The WALA facility produces ammonia for industrial purposes, which typically carries a lower price per ton than ammonia used for agricultural purposes. UAN (the company) converts nearly 70% of the ammonia it produces into UAN (the agricultural fertilizer product) while WALA doesn’t convert any of its ammonia into downstream products. As a result, if one looks at the last 5-year average revenue divided by nameplate capacity, WALA has generated revenue/ton of $377 and UAN has revenue/ton of $647. In addition, when CF purchased WALA, it entered into a 25-year agreement with the seller of WALA to provide 200 tons/year of ammonia (~23% of total capacity) at production cost. Finally, WALA is in Louisiana where it sees more competition from US and global ammonia producers, and it is a long way from Midwestern farmers. Thus, I think the $1,900/ton valuation implied by the WALA acquisition is too low of a benchmark for UAN.

The IFCO facility is more comparable to UAN’s assets in that 1) IFCO upgrades most of its ammonia production into higher value products and 2) IFCO is strategically located closer to farmers. I don’t have IFCO’s historical financials, so I don’t know IFCO’s revenue or product mix. However, I do know that IFCO has enough downstream capacity to upgrade virtually all of its ammonia into higher-value products (compared to UAN’s conversion of ~70% of its ammonia production to UAN). In addition, IFCO also upgrades some of its ammonia into diesel exhaust fluid (DEF) and describes this as “often our highest-margin product out of Iowa” while UAN’s facilities are not capable of producing DEF. Thus, I am comfortable saying that IFCO’s capacity is more profitable than UAN’s capacity and thus the $4,200/ton that Koch is paying is too high of a benchmark for UAN.

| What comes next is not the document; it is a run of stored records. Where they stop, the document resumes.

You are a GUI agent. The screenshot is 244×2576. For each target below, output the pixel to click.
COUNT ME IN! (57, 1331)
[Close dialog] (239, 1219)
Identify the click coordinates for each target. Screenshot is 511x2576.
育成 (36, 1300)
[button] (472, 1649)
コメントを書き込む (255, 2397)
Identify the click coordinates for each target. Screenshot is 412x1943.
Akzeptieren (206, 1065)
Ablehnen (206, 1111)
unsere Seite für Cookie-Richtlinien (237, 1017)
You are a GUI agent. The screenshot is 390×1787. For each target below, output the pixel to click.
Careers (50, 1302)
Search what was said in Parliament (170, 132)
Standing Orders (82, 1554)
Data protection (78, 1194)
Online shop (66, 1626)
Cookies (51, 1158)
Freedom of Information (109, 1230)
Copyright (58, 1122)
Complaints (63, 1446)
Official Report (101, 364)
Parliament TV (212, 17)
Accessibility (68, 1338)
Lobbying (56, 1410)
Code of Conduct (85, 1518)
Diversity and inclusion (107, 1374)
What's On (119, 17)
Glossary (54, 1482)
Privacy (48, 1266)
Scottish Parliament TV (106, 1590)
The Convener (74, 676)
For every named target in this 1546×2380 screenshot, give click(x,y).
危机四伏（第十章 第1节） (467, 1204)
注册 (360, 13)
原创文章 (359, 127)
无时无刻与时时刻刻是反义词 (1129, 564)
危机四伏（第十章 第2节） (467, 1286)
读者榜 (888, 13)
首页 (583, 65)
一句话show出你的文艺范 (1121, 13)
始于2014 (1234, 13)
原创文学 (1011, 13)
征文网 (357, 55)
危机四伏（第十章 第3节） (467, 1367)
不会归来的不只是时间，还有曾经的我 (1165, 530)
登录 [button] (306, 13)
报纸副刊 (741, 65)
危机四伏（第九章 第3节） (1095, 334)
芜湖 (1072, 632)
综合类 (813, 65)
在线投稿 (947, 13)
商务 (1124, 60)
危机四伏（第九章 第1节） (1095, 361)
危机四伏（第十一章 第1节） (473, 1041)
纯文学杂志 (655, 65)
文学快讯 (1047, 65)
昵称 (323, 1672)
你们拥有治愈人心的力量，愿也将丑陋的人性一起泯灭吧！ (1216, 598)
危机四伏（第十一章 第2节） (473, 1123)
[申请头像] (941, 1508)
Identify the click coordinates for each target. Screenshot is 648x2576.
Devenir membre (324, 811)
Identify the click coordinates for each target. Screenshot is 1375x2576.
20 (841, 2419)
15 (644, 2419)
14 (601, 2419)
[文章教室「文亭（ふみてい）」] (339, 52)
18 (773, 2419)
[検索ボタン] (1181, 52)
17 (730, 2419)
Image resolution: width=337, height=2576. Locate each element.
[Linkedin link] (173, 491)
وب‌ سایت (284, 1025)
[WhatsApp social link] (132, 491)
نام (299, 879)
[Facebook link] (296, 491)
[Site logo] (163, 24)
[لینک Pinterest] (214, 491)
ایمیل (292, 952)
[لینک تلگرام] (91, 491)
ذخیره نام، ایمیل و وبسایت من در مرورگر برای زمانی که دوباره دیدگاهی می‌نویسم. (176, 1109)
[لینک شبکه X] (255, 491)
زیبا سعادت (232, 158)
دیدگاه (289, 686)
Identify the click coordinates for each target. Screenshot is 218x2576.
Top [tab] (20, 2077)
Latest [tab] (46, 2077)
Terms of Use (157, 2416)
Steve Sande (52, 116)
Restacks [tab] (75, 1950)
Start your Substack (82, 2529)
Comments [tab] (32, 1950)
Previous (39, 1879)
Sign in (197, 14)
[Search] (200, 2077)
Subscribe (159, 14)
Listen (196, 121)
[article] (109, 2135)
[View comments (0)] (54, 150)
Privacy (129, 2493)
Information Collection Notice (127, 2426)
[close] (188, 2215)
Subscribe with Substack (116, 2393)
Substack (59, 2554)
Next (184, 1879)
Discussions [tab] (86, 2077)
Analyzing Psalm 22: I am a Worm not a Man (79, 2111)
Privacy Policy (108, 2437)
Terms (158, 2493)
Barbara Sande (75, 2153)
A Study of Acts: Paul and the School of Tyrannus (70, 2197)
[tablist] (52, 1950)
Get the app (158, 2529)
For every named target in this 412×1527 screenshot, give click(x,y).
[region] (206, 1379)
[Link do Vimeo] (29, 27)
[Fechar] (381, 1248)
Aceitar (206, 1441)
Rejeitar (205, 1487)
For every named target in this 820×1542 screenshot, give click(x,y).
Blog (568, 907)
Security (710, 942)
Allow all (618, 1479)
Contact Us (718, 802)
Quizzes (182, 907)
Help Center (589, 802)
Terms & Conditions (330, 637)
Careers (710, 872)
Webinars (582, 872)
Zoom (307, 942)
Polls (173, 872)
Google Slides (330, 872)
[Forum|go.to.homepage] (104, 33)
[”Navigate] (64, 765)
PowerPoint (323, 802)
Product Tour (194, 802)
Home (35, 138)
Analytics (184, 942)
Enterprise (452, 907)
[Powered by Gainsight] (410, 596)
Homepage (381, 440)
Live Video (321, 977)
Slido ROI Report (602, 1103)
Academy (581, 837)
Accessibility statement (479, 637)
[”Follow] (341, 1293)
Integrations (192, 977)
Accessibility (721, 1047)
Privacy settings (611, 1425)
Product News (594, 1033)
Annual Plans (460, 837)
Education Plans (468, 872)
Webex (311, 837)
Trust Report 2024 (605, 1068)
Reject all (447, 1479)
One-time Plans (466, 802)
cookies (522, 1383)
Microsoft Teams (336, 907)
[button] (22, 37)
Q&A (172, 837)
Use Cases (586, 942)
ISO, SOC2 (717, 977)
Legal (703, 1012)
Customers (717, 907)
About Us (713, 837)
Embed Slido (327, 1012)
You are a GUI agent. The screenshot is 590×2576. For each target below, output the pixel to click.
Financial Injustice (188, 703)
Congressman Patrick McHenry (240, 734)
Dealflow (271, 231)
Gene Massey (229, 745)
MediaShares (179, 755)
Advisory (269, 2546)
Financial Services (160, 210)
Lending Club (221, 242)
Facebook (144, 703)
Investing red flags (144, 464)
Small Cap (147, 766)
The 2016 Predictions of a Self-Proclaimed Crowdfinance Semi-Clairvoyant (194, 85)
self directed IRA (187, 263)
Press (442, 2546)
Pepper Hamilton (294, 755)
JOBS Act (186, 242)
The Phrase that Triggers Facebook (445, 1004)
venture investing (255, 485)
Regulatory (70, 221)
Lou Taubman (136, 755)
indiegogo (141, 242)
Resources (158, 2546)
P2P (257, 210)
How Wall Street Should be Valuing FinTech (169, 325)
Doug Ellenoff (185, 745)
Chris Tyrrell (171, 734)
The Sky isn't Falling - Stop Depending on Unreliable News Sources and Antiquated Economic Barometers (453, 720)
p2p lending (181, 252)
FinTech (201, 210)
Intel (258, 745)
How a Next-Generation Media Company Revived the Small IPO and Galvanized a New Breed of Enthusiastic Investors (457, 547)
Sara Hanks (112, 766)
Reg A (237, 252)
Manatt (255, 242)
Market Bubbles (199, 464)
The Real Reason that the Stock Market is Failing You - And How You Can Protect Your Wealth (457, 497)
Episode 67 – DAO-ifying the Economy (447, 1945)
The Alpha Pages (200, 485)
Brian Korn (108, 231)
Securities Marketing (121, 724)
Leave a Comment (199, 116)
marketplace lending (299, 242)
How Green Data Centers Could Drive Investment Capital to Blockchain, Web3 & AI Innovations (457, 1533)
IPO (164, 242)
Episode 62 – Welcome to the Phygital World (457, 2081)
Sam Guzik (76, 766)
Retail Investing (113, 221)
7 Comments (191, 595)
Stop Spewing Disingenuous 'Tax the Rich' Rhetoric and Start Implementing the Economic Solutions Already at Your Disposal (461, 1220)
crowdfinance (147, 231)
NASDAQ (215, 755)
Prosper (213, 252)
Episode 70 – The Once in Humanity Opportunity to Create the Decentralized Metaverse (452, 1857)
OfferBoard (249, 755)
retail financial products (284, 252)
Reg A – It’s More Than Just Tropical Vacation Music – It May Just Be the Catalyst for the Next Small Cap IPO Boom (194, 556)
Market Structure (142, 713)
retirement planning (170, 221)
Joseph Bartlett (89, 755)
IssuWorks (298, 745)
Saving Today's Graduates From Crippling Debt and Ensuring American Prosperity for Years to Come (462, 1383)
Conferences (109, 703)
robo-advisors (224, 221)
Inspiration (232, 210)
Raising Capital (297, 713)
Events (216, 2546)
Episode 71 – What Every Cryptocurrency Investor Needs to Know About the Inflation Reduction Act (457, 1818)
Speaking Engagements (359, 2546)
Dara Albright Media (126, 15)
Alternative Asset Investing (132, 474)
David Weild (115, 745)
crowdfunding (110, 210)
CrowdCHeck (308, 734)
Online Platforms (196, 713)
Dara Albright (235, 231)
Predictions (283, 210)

Looking at these transactions doesn’t spit out a satisfying single answer but given the margin of safety, I’m happy to be roughly right on the upside. If forced to pick a value for UAN’s assets, I’d say $2,500-$3,000/ton of capacity “feels” about right. I triangulate to this range looking the datapoints above as well as the $3,000/ton construction cost for IFCO 7 years ago (noting costs of construction have risen since). Using $2,500-$3,000 value/nameplate capacity results in a $157-198 UAN share price or 2-2.5x where it is trading today.

I could be wrong on my not-so-scientific guess of UAN’s strategic value, but I believe there is plenty of room for error as even the “too low” WALA transaction price points to 35% upside for UAN shares. In addition, I believe there are interested strategic buyers as OCI stated that Koch was not the only bidder for IFCO. Of course, there is a chance that no sale of UAN occurs, but in this scenario, I think fundamental downside is limited based on the “normalized” free cash flow yield of ~17%.

I do not hold a position with the issuer such as employment, directorship, or consultancy.
I and/or others I advise hold a material investment in the issuer's securities.